• **JOB**
Find each line in the listing below that contains the string "pixels", and copy those lines.

[Source records]
▬▬▬
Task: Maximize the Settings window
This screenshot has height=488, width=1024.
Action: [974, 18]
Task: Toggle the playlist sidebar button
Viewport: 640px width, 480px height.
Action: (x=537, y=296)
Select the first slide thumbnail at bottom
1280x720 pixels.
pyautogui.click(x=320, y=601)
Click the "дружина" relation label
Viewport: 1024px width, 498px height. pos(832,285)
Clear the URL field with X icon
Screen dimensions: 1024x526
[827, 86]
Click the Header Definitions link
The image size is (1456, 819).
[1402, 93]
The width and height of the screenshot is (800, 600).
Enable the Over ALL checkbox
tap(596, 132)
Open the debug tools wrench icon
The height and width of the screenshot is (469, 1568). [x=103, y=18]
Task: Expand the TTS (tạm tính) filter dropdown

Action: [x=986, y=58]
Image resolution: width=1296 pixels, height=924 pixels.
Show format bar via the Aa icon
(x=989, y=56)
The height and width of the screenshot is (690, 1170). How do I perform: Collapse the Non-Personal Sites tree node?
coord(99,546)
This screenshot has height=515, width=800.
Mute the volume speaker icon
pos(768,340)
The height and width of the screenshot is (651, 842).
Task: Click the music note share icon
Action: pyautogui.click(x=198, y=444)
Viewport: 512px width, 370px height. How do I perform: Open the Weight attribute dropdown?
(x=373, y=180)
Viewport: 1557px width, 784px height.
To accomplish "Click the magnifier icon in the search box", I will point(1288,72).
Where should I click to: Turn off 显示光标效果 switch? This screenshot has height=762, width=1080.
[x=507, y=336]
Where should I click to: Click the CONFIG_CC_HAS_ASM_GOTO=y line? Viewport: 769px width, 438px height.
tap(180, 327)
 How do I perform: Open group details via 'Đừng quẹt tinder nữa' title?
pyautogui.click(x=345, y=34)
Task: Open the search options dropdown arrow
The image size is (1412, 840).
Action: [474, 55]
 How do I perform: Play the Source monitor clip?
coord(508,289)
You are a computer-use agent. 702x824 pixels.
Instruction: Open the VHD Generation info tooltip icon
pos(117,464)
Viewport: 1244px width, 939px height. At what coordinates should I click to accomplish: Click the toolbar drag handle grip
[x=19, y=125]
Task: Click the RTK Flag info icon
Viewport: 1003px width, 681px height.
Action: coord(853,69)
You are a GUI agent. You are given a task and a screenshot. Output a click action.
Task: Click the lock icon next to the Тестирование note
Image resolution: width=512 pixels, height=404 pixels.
▬▬▬
• **RESULT OF THIS TASK**
1280x720 pixels.
Image resolution: width=1296 pixels, height=924 pixels.
You are a computer-use agent. 702x824 pixels.
Image resolution: width=512 pixels, height=404 pixels.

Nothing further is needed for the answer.